▸ What to work on:
Lines in the entries below where the word "will" shows up should each be copied.

Stored data below:

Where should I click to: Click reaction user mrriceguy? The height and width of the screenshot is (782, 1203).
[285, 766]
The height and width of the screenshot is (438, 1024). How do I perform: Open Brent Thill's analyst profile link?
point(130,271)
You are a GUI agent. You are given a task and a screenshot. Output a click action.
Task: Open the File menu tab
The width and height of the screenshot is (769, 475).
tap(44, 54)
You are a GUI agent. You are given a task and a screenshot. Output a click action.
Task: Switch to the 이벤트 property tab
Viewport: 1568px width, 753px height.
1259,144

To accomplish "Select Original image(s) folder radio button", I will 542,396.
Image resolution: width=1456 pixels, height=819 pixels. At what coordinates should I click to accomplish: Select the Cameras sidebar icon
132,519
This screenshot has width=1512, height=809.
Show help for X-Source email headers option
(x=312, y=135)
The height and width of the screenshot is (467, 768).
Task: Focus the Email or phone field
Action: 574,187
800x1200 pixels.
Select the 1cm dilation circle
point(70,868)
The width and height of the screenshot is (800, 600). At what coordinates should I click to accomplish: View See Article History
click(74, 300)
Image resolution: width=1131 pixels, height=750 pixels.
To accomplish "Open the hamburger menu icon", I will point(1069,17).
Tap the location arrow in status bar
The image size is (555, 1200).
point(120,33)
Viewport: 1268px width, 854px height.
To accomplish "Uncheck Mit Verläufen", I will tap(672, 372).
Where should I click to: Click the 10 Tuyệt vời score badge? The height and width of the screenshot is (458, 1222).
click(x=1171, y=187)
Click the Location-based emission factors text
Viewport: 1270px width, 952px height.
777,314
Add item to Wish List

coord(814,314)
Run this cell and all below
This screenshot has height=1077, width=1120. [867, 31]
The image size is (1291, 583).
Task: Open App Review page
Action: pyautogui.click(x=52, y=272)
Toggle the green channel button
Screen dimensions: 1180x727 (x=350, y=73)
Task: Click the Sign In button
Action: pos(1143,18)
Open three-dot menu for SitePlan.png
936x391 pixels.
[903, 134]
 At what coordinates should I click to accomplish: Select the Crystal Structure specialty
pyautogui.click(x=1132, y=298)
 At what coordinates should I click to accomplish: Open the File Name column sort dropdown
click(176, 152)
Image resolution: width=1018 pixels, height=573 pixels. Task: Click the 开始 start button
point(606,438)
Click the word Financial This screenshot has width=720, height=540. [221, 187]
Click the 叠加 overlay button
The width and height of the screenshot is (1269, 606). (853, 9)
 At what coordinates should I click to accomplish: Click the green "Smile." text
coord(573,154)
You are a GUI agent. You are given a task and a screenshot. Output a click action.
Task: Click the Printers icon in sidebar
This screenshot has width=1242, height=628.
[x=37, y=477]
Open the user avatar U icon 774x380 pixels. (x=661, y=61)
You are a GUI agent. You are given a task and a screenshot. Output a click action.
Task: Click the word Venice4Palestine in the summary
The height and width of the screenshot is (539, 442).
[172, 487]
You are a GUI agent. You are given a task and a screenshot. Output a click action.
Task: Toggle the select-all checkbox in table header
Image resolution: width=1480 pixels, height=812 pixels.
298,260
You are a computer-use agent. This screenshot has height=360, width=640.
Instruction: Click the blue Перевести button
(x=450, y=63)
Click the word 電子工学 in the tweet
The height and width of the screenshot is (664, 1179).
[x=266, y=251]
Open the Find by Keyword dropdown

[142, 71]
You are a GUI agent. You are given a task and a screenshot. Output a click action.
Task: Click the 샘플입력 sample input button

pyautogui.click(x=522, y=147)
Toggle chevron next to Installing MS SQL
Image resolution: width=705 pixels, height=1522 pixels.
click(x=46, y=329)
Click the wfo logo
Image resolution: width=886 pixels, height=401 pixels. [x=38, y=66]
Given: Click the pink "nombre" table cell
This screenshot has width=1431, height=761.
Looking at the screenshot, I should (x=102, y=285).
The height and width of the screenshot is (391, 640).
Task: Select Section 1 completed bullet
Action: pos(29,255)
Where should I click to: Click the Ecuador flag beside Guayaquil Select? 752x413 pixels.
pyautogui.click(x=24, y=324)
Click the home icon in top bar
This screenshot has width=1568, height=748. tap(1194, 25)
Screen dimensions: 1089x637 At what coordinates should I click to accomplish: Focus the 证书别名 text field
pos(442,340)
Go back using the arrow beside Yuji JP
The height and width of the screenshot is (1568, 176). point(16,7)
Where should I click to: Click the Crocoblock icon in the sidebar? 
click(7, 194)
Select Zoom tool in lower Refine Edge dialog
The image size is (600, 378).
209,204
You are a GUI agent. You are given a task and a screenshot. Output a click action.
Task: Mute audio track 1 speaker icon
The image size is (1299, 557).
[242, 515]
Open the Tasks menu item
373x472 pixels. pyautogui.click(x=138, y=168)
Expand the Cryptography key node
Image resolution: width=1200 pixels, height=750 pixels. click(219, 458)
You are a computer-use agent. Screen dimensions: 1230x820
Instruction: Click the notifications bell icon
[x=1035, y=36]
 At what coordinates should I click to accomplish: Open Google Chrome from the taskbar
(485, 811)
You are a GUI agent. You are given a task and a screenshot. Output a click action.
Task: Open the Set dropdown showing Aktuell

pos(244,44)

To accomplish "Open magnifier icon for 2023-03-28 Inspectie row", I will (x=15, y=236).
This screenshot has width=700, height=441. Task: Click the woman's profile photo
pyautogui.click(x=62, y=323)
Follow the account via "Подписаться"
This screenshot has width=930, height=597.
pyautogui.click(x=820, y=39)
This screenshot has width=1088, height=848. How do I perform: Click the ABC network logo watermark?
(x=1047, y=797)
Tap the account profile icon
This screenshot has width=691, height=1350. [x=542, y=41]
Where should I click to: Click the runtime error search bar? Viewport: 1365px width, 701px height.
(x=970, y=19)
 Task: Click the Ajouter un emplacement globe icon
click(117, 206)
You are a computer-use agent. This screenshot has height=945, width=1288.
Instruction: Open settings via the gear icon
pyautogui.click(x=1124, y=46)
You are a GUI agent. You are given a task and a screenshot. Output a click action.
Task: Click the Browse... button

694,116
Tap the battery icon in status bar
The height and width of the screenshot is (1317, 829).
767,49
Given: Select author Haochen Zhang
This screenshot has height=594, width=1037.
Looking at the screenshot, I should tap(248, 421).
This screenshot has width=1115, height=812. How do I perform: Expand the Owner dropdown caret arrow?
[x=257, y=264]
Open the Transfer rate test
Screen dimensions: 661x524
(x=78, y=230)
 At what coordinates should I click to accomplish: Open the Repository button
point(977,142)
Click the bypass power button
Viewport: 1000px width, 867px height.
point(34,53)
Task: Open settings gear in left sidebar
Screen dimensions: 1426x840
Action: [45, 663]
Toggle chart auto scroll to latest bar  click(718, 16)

End of Stored data.

▸ Result below:
To accomplish "Select Original image(s) folder radio button", I will 542,396.
To accomplish "Open the hamburger menu icon", I will point(1069,17).
To accomplish "Uncheck Mit Verläufen", I will tap(672, 372).
To accomplish "Open magnifier icon for 2023-03-28 Inspectie row", I will (x=15, y=236).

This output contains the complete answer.